### Task goal
Restate word for word the lines of the data below, from the first through the one that has "Copy the Bios version value".

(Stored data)
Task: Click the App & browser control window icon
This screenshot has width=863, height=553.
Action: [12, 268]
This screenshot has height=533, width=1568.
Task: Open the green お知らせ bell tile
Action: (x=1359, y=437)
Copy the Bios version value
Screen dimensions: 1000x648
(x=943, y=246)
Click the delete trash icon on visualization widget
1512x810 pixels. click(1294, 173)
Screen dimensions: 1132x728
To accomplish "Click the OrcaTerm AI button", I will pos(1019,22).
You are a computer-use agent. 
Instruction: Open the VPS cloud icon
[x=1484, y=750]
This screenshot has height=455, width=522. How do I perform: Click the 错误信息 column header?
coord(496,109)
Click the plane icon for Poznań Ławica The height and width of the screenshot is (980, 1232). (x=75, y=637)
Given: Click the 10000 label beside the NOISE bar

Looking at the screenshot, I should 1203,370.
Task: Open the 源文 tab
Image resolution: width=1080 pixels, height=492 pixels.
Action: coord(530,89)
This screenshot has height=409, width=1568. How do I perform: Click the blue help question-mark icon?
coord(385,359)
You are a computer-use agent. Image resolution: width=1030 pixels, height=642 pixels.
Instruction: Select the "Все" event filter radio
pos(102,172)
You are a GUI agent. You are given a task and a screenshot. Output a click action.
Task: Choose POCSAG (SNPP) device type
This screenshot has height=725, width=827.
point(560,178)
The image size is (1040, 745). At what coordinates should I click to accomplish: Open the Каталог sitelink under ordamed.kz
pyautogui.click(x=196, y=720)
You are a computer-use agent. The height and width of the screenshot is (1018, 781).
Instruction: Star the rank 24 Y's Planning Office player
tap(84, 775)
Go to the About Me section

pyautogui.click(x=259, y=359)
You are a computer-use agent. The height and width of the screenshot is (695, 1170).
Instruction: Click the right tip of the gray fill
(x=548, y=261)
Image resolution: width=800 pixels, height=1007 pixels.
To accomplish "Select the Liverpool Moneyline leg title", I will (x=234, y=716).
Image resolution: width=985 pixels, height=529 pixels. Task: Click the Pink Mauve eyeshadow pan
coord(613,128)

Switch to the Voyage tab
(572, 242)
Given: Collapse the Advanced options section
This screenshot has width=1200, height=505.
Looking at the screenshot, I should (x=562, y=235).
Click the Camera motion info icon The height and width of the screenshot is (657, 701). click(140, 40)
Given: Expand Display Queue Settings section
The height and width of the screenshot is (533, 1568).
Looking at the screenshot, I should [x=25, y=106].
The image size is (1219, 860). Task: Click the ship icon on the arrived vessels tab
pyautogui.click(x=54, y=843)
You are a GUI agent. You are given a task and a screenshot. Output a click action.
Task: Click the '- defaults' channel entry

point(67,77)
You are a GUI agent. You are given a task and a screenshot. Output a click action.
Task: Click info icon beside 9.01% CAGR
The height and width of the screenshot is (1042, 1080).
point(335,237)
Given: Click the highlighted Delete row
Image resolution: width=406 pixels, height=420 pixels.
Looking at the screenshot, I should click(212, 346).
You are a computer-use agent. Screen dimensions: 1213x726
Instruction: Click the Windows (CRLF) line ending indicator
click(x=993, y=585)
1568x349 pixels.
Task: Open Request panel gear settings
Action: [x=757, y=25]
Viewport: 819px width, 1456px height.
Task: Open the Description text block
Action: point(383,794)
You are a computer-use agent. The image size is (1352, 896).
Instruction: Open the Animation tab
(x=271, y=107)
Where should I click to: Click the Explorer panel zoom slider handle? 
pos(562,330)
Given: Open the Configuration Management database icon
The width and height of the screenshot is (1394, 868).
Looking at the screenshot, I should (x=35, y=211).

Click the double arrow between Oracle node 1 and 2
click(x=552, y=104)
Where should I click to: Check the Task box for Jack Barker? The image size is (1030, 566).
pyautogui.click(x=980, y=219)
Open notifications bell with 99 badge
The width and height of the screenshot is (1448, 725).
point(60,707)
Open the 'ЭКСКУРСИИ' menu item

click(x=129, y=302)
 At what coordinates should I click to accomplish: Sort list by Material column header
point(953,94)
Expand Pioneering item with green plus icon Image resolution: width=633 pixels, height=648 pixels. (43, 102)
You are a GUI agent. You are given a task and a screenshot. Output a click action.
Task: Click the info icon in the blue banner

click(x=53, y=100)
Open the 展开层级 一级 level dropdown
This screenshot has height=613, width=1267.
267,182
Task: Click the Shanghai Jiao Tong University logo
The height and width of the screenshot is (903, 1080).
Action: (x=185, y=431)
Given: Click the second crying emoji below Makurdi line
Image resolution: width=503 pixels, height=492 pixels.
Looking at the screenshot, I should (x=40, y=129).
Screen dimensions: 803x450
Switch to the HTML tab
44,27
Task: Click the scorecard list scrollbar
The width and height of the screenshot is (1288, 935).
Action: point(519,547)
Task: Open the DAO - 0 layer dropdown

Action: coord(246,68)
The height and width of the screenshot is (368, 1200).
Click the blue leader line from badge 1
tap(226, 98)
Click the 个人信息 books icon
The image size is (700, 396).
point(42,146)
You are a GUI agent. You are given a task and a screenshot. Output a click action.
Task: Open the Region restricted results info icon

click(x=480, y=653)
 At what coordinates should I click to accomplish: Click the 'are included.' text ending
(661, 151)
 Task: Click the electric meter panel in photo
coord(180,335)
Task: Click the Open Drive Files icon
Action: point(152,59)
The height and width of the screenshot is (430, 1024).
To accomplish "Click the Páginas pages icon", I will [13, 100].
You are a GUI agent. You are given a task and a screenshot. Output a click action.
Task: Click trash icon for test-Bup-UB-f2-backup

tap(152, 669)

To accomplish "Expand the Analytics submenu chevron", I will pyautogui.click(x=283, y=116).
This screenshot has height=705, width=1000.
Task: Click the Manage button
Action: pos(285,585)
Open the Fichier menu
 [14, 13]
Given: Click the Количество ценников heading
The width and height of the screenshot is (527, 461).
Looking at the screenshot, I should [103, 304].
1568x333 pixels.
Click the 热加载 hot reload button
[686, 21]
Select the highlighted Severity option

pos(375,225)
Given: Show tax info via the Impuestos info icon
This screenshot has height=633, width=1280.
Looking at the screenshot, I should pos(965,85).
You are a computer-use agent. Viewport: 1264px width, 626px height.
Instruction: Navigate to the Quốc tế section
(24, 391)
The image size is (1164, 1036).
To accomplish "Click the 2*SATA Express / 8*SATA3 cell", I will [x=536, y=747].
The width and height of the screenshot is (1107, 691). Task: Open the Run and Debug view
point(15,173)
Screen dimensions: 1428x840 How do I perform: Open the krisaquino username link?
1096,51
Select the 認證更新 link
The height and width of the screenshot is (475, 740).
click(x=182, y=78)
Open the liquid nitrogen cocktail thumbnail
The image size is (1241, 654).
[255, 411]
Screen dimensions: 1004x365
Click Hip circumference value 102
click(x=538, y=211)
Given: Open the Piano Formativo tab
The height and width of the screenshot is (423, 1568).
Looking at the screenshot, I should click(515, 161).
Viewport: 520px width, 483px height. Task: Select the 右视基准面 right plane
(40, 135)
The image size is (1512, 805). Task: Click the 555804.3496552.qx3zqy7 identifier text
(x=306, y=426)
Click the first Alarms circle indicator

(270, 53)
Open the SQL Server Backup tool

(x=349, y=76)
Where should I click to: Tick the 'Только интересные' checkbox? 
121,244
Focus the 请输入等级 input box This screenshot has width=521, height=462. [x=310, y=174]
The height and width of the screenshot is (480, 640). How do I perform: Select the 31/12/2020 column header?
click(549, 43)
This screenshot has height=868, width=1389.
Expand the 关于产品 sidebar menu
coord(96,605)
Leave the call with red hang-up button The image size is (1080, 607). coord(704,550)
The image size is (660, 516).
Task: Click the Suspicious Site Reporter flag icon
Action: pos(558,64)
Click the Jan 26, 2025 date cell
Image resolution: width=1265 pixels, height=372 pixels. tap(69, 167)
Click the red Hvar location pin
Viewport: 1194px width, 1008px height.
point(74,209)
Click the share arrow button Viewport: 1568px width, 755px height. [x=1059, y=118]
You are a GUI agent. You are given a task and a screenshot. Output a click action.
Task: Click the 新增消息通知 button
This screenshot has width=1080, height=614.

### Completed task
Task: Click the App & browser control window icon
This screenshot has width=863, height=553.
Action: [12, 268]
This screenshot has height=533, width=1568.
Task: Open the green お知らせ bell tile
Action: (x=1359, y=437)
Copy the Bios version value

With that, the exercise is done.